President HK vital for national sci
President Xi Jinping said he supports Hong Kong becoming an international center for innovative science and technology.
Xi, also general secretary of the Communist Party of China Central Committee and chairman of the Central Military Commission, made the remark in an instruction released on Monday.
In June, 24 academicians from the Chinese Academy of Sciences and the Chinese Academy of Engineering who were working in the Hong Kong Special Administrative Region wrote a letter to Xi to express their will to contribute to the country and their enthusiasm for developing innovative science and technology.
Xi attached great importance to the letter, made instructions and quickly arranged the relevant works, according to Xinhua News Agency.
In the instructions, Xi stressed promoting scientific cooperation between the SAR and the mainland.
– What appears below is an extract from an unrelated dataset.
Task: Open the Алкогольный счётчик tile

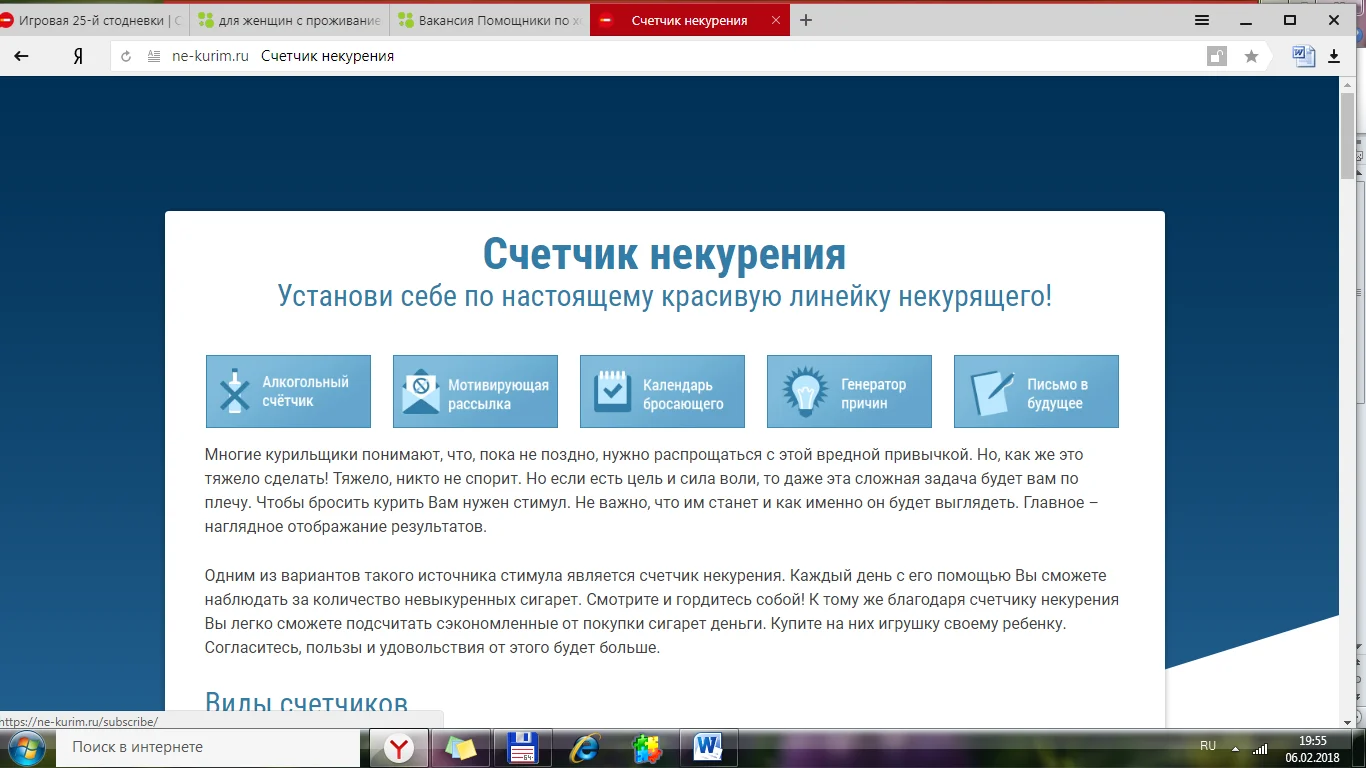Action: [288, 391]
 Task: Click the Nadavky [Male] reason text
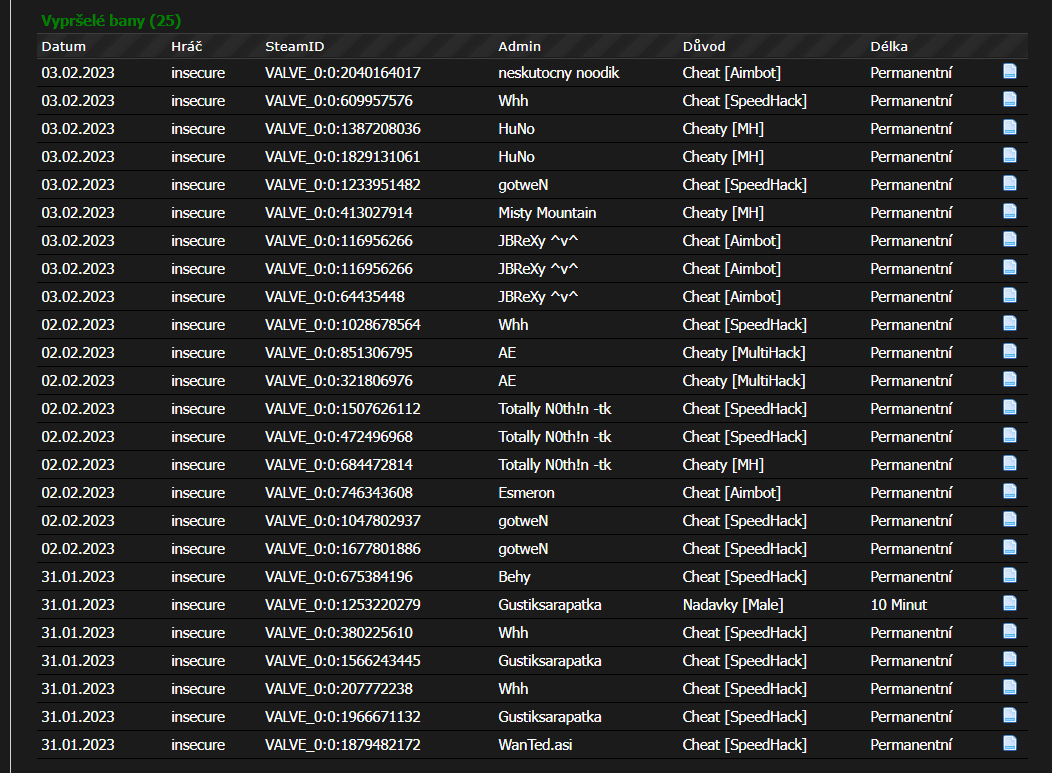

The president also encouraged Hong Kong's scientific community to contribute to building a strong country of science and technology and fulfill national rejuvenation.
The scientific advantages of the mainland and the SAR should be fully used to develop the economy and improve people's lives, which is necessary to implement the principle of "one country, two systems" in Hong Kong, Xi said.
Hong Kong has a great amount of high-quality scientific talent, he said, and they love the country and the SAR. He called them an important force for implementing the strategy of innovation-driven development and building an innovative country.
Hong Kong's scientific community has made great contributions to the development of the country and Hong Kong, Xi said.
The president attaches great importance to the problems mentioned in the letter of the academicians, saying that they must be resolved in a proper way with concrete measures.
Following Xi's instructions, the Ministry of Science and Technology and the Ministry of Finance have had meetings and collected opinions from the Hong Kong scientific community to find measures to address the problems.
The problems mentioned in the academicians' letter, including the need for increased use of national scientific project funds in Hong Kong and tariff reductions for scientific machines, have been mostly resolved.
Hong Kong-based scientists stand as a major force in the country's technological push, and should be allowed to play a more proactive part in the big story unfolding in the motherland, says Chan Ching-chuen, founding president of the World Electric Vehicles Association.
"A higher level of science-technology cooperation between the Chinese mainland and Hong Kong is something inherent in the 'one country, two systems' principle. It stands as a living embodiment that the policy has been consistently enriched and developed," said Chan, who also serves as honorary professor at the Department of Electrical and Electronic Engineering at the University of Hong Kong. "The strength of Hong Kong-based scientists should be given full play," Chan added.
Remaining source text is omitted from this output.